We can visualise the individual dimension contributions to represent the distances (eigenvalues, eig, are computed for all possible MDS axes, 14 in this case).

What is the goodness of fit (GOF) if we reduce to k dimensions? The value of the sum of the first \(k\) eigenvalues with respect to the total sum of eigenvalues could be used as for PCA, but this involves technical problems if no Euclidean distance is used and negative eigenvalues are produced. Two alternative measures are provided by the cmdscale function:
\[GOF=\frac{\sum_{i=1}^k|\lambda_i|}{\sum_{i=1}^n|\lambda_i|} \;\;\mbox{and}\;\; GOF=\frac{\sum_{i=1}^k\max(0,\lambda_i)}{\sum_{i=1}^n\max(0,\lambda_i)}\] Note that these two measures are equal when Euclidean distance is used.
[1] 0.6457675 0.7020417
The first of these measures suggests that 65% of the distance information is accounted for by the first 2 MDS axes. In fact, the plot above suggests that perhaps using up to four.

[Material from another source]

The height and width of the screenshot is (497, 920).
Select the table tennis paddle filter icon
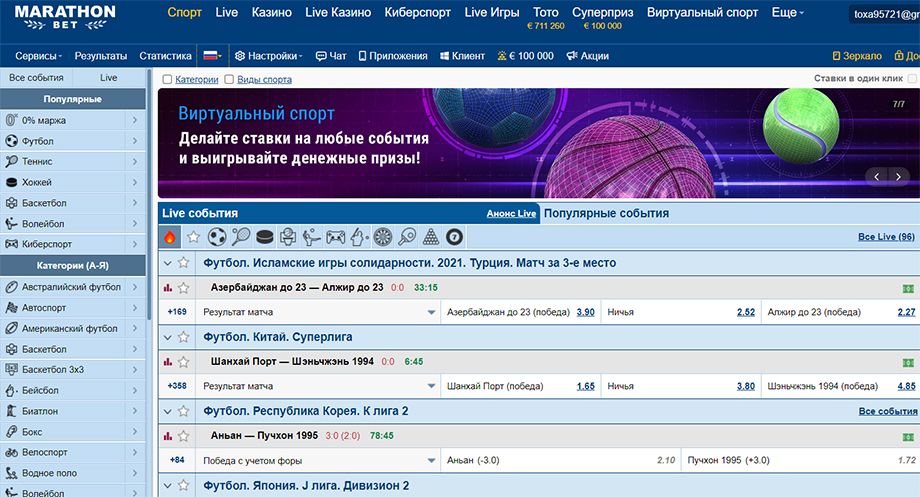pyautogui.click(x=407, y=237)
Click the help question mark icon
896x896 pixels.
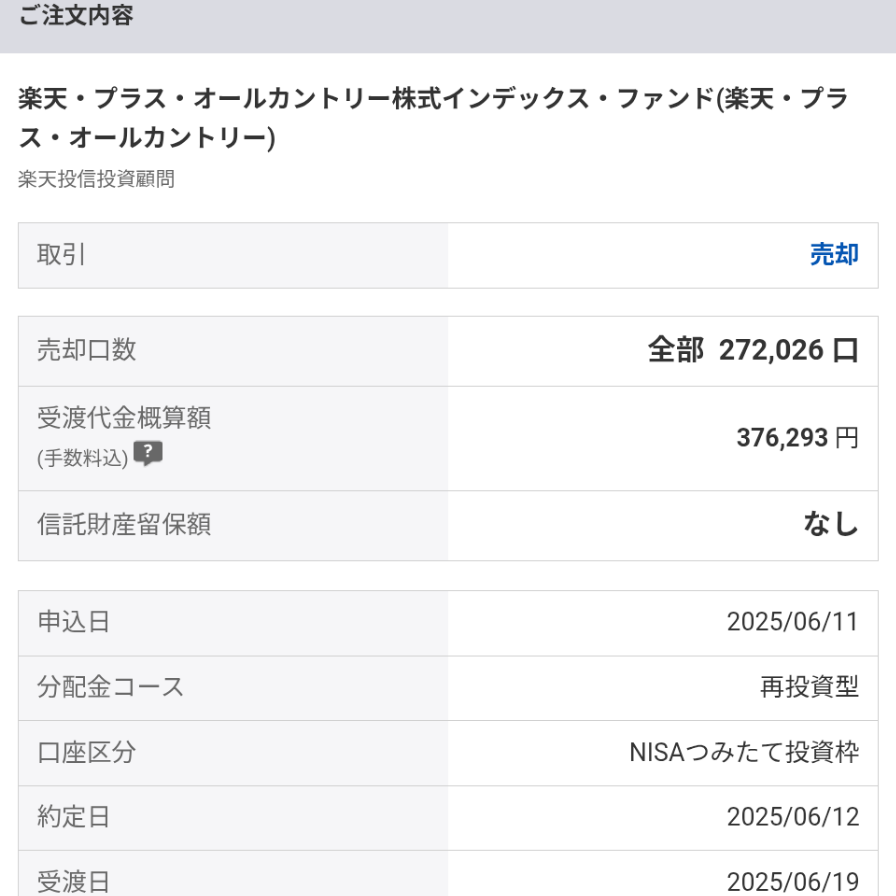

The following scatterplot shows the scores using the first two MDS axes. The points are labelled by site type.
colours <- c("black", "red", "green", "blue")[mothslog$Type]
plot(mds$points[, 1:2], col = colours, xlab = "MDS1", ylab = "MDS2")

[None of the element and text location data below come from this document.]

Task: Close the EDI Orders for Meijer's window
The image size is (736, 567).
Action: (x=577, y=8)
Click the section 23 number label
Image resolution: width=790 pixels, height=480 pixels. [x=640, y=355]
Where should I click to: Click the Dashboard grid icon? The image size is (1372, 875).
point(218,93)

legend("topright", legend = levels(mothslog$Type), col = 1:3, pch = 1)
The plot above suggests that the 3 Farmland sites (in black, F) have similar moths profiles as they are close to each other, but there do not seem to be any other patterns.
However, we do have other variables in the data set, the Northings and Eastings and these can be easily incorporated into the graph.
# Plot scores with no symbol
plot(mds$points[, 1:2], type = "n", xlab = "MDS1", ylab = "MDS2")
# Use the Northings coordinates to label them instead
text(mds$points[, 1], mds$points[, 2], labels = mothslog$N)
This graph indicates that the first MDS dimension is mainly a North-South gradient.
6.4 Exercises
RAPD data. 26 nematode (tiny worm which lives in soil) samples representing 5 species were assessed on 122 RAPD bands (one of the early genetic marker technologies). Each band can take the value 1 or 0. Using the Jaccard coefficient derive a multidimensional scaling plot for the 25 samples. Do they separate into their known species? How many MDS dimensions are needed?
LIFEEXP data. Does a MDS analysis of these data provide a succinct summary of the similarities and differences among the countries with respect to life expectancy?